To see how well cloud and aerosol measurements are represented in models, Ghan and colleagues compared different models to each other and to measurements and examined how they re-created the past and present. They did this by essentially taking apart the simulations and testing the pieces.
A climate model is like a train barreling through a tunnel — scientists put data on the train at one end and the train delivers a view of the climate out the other. In a perfect world, the simulated climate would take a smooth ride through that tunnel. But it’s possible that a rollercoaster resides within, taking the simulation through twists and turns that don’t resemble reality.

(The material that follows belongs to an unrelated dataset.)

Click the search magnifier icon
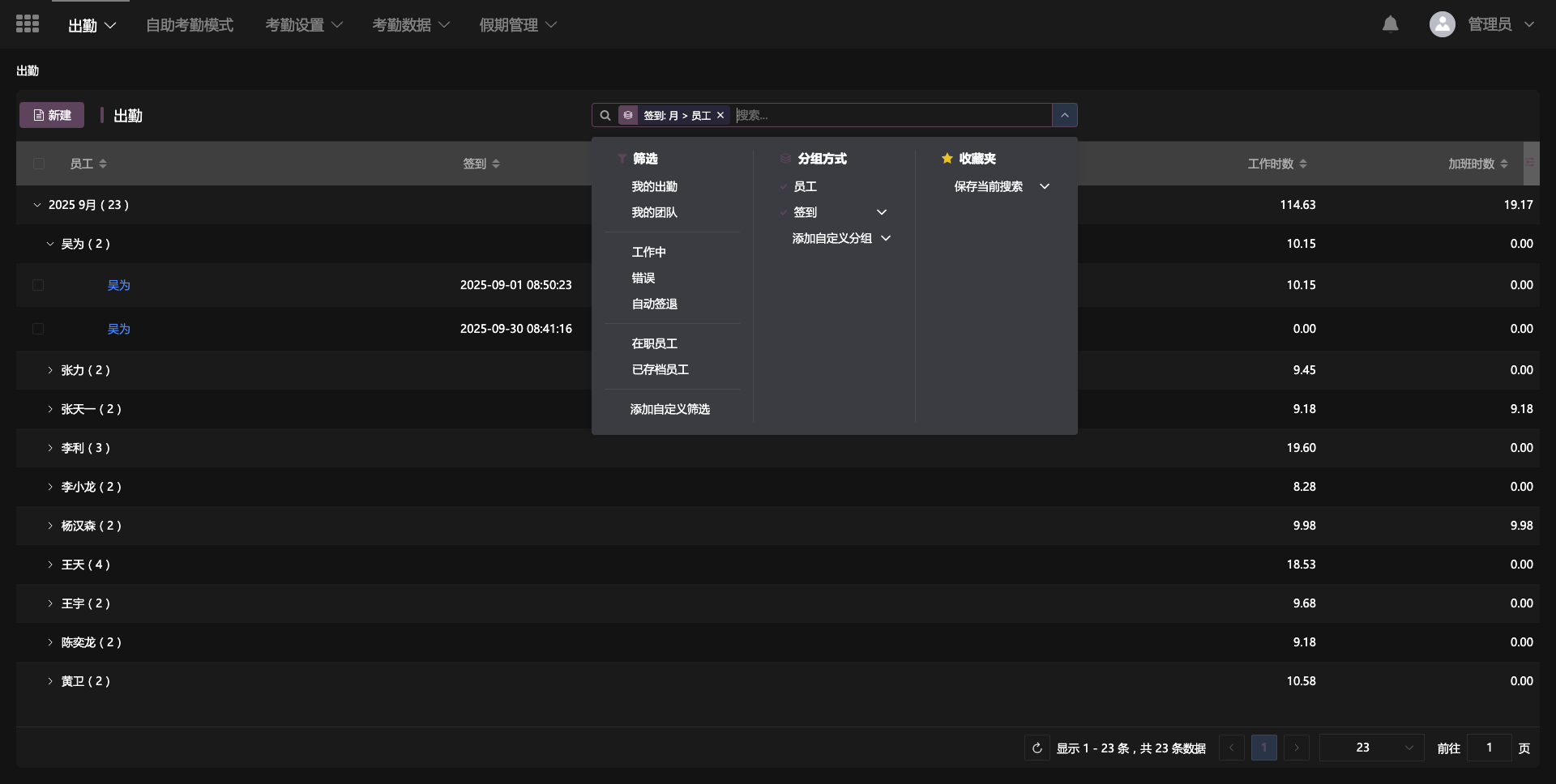 click(x=605, y=116)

To compare the different models, the team looked at the rides taken by the individual components of the equations that make up the simulations. The relationship between the pre-industrial and present day values of any given component, say, the changes in the concentrations of cloud droplets resulting from a change in aerosols, should be the same across the nine different computer models they tested and should be reflected in data from observations.
The team found, however, that pre- and post-industrial values didn’t agree and, in some cases, that there was even a difference in sign (that is, one model yielded a positive value while another yielded a negative one).
That indicated they could not model pre-industrial clouds using measurements that have been collected in a post-industrial world.
“It’s very curious. With greenhouse gases, climate sensitivity doesn’t change over eight hundred thousand years. It works. Why don’t clouds?” Ghan said.
Additional research is needed to figure out why pre-industrial clouds differ from today’s clouds. But Ghan said there are several potential directions to go.
One, clouds may be more complex than currently represented in models. For example, clouds could have layers that scientists haven’t accounted for in models that complicate the transfer of sunlight in and out of the system. In this case, old and present-day clouds would actually be the same, but it would mean the models are missing essential complexity needed to simulate how aerosols and clouds interact.
Two, today’s clouds in regions of the world where observations are made are never as clean as they were in pre-industrial times.
“Present day variability doesn’t apply to pre-industrial times because everything’s different now that we’ve been putting greenhouse gases and pollutants in the air for so long,” said Ghan.
Scientists can explore this option by studying clouds in pristine regions of the world, such as in the southern hemisphere between the latitudes of 40 and 50 degrees.
A third explanation could be that the equations used to represent the cloud-aerosol interaction aren’t quite right and need to be revisited. In the future, distinguishing between these options may help scientists shine light on cloud modeling’s cloudy history.
This work was supported by the US Department of Energy Office of Science, the National Natural Science Foundation of China, the Austrian Science Fund, the Swiss National Supercomputing Centre, the UK Natural Environment Research Council, the UK European Research Council, Japan’s Ministry of the Environment, the Japan Society for the Promotion of Science, and the US National Science Foundation.
Citation: Steven Ghan, Minghuai Wang, Shipeng Zhang, Sylvaine Ferrachat, Andrew Gettelman, Jan Griesfeller, Zak Kipling, Ulrike Lohmann, Hugh Morrison, David Neubauer, Daniel Partridge, Philip Stier, Toshihiko Takemura, Hailong Wang, and Kai Zhang. Challenges in Constraining Anthropogenic Aerosol Effects on Cloud Radiative Forcing Using Present-day Spatiotemporal Variability, Proc Natl Acad Sci U S A, Early Edition, February 22, 2016, DOI: 10.1073/pnas.1514036113.